Salvo dio un paso y dirigió el cuchillo al vientre de uno de ellos. Controlaba al otro con el rabillo del ojo.
—¿Me entendéis, desgraciados?
Los dos compinches recogieron al herido y huyeron, dejando en la huida un rastro de blasfemias. Salvo limpió el cuchillo y lo guardó. Se acercó al futuro barón con expresión seria. Michele Liberato de Villagrazia estaba pálido, pero no temblaba. Había hecho frente a los asaltantes valerosamente, dándole tiempo para intervenir. Hombre sí que era.
—Está bien, excelencia. El peligro ha pasado. Solo eran tres desgraciados.
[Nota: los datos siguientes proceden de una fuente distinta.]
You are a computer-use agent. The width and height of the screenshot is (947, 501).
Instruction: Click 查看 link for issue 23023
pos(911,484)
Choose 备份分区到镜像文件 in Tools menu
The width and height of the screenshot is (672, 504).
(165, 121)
El hijo del barón se pasó una mano por el pelo.
—Piden pan, y tienen razón. Si no acabamos con esta miseria, la Revolución no tendrá futuro—comentó para sí mismo, con tristeza.
—Si me lo permitís, os acompaño… adonde tengáis que ir, excelencia.
El heredero consintió y, a continuación, le preguntó el nombre.
—Salvo Matranga, Hombre de la Sociedad del barón de Villagrazia, vuestro ilustre padre, a vuestras órdenes, excelencia.
El hijo del barón asintió y se puso en camino.